George’s new car arrived at Price motors. It was a medium blue metallic Chevy 2-door with manual transmission. I saw to it that it was prepped to perfection and drove it home, parked it out front and tossed him the keys. “There’s your car, George.”

He went to the car and thus began about twenty minutes of the most horrible treatment of a clutch and transmission I have ever experienced. It was just awful. All of the instruction I had given him had been in a car with automatic transmission. Finally the car was away from the curb, up the hill and around the corner out of sight. He was back in a couple of hours smiling. “Well, I can drive it.” He said.

The other side of the coin is my two boys. Steve and I went out to the garage. I put a sanding disc in my electric drill and started it. I held another disc on a spindle and said “When you let out on the clutch pedal this is what happens,” pressing the hand held disc onto the spinning one, letting their speeds slowly match. I drove him out the baseball diamond by Cary High School when it was deserted. We used the VW bus. I showed him how to clutch and find low gear. I told him to forget shifting, just get rolling and steer to miss anything in the way. I had him stop and start until he could do it smoothly just weaving around the ball field for about an hour. I told him that was all there was to it. Two years later he got his driver’s license.

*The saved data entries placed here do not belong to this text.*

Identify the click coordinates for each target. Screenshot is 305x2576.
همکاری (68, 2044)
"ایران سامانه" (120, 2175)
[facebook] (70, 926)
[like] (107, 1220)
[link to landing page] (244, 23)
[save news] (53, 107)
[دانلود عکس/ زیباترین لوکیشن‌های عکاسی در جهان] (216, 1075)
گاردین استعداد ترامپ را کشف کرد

For John, I gave the same clutch demonstration and we used the Chevy II. I drove out to the huge IBM parking lot in the triangle on a Sunday. I showed him how to find low gear and had him drive up one lane and down another. I had him stop on inclines and start up with a minimum of roll back until he got it right. It took about an hour. Two years later he got his driver’s license without any trouble. No fights, no temper tantrums, just Dad giving his kids a start in one aspect of adult life. Simple as that.
FREEDOM

Freedom is messy. Free people often do things in irregular, unexpected ways. Because of this governments are formed to smooth out the worst of the excursions from the normal conduct of humanity. A number of activities are universally agreed to be forbidden; most murders for instance.

Well organized governments delve deeper into the conduct of the citizenry to more tightly regulate them, having theft or rape or physical assault stand at the top of the taboo list. This is true regardless of the way the government is constituted. Emperors, monarchs and tsars set those kinds of rules at their whim and enforce them likewise. That is why some people came up with the idea of representative government wherein the mass of the people would decide how and how closely they would all be regulated; ushering in “the rule of law’.

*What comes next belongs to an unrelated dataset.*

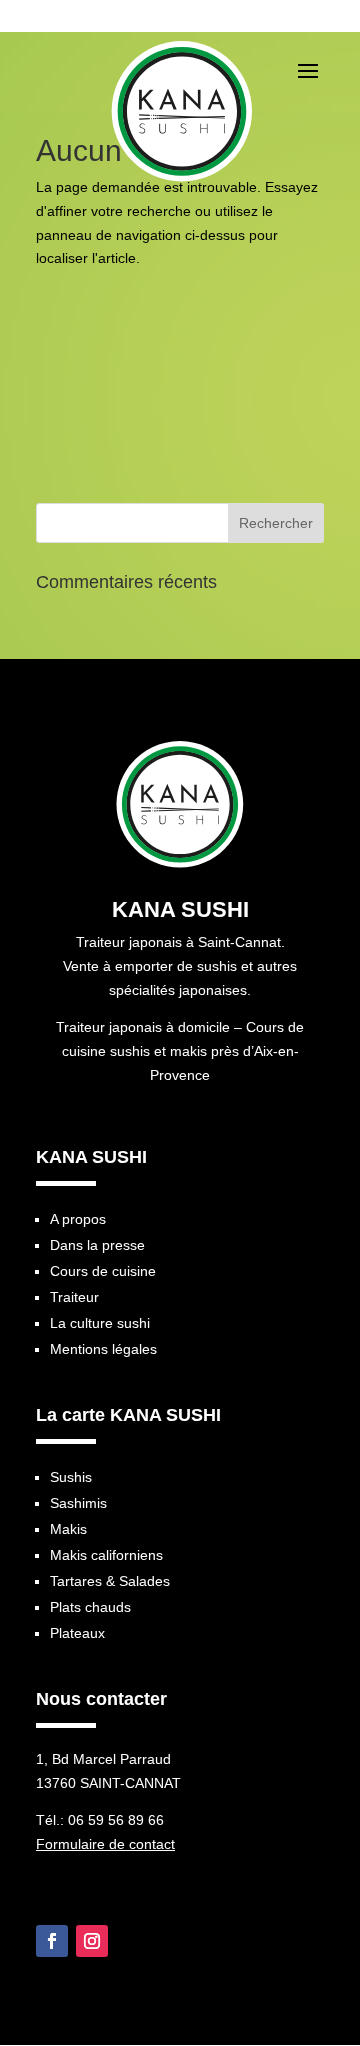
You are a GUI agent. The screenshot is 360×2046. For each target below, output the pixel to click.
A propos (78, 1219)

It now comes to the point of conservative or liberal government. At first ‘liberal’ meant supporting ‘the maximum amount of liberty for the maximum number of people.’ Conservative meant adhering to the previous restrictive form of government. Over the years, the meanings have metamorphosed.

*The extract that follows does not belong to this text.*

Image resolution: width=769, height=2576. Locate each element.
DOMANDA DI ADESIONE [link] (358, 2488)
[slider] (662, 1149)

Liberal now means minimum control of personal conduct and maximum control of commercial conduct. Conservative, on the other hand, means minimum control of commercial conduct and greater control of personal conduct. The former wants controlled commercial conduct so that tax funds will be available to do supposedly good things ‘for the people’. The latter wants controlled personal conduct so that people will do good things for themselves and others.

That liberty is messy, disturbs both liberals and conservatives because it means the powers that be have little control and things are not steady, predictable, and ‘regular’; that Valhalla of the regulatory mind.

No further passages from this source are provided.